Flemish media are overwhelmingly sympathetic in their coverage. The Dutch show little interest.

The Dutch aren’t sure what to make of Catalonia’s independence bid. Only in the last few days have their news media started paying attention to what’s happening in the region.

Flemish media are more interested. Maybe because they have pragmatically managed their differences with the French-speaking Walloons for decades and are wondering why the Catalans and Spanish can’t do the same?

Dutch indifference

You might expect the Dutch could sympathize with a people yearning to be free of Spanish rule, but aside from my own op-ed in the NRC newspaper this week (in which I argue Rajoy’s intransigence has radicalized the independence movement), there hasn’t been a lot of analysis or opinion.

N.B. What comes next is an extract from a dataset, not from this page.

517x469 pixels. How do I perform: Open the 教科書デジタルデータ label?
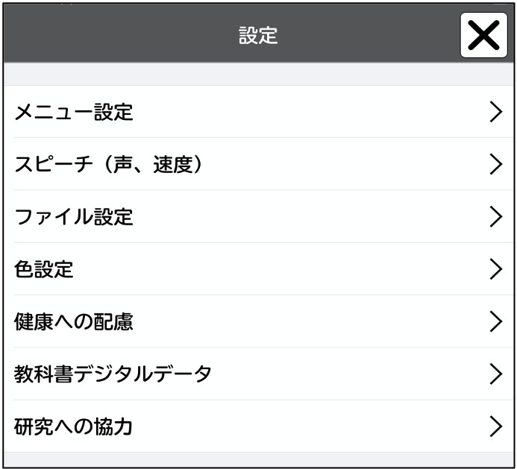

The national broadcaster NOS is providing daily updates of the situation, but they are matter-of-fact. Although their correspondent in Spain, Rop Zoutberg, does wonder in one story if Mariano Rajoy was wise to choose repression:

It’s the separatists who are helped by the heavy-handed intervention of the Spanish police, because it only aggravates the Catalans.

Most of the major newspaper coverage has been neutral.

Flemish sympathies

The view could scarcely be more different from Flanders.

There, the regional prime minister, Geert Bourgeois, has criticized Spain’s “political and legal show of force” and called for international mediation.

Mark Demesmaeker, a European lawmaker for the ruling Flemish nationalist party, wonders in an op-ed for Knack magazine why the EU will censure Hungary and Poland for their antidemocratic policies but not take Spain to task.

The European Commission … is allowing a tsunami of Spanish lawsuits, fearful of the consequences of a tsunami of Catalan democracy.

The Flemish newspaper De Morgen is among the most sympathetic. One of its editors, Bart Eeckhout, writes that Spain seems determined to relive the trauma of the Franco era. Pedro Brugada calls on Europe to stop Spain’s attempts to circumvent democracy.

A more nuanced take comes from Bart Haeck. He argues in the business daily De Tijd that while Spain is adding fuel to the fire, the Catalans have not thought their secession plan through:

What’s happening in Catalonia is a reckless political adventure that brings to mind the worst moments of the Brexit campaign.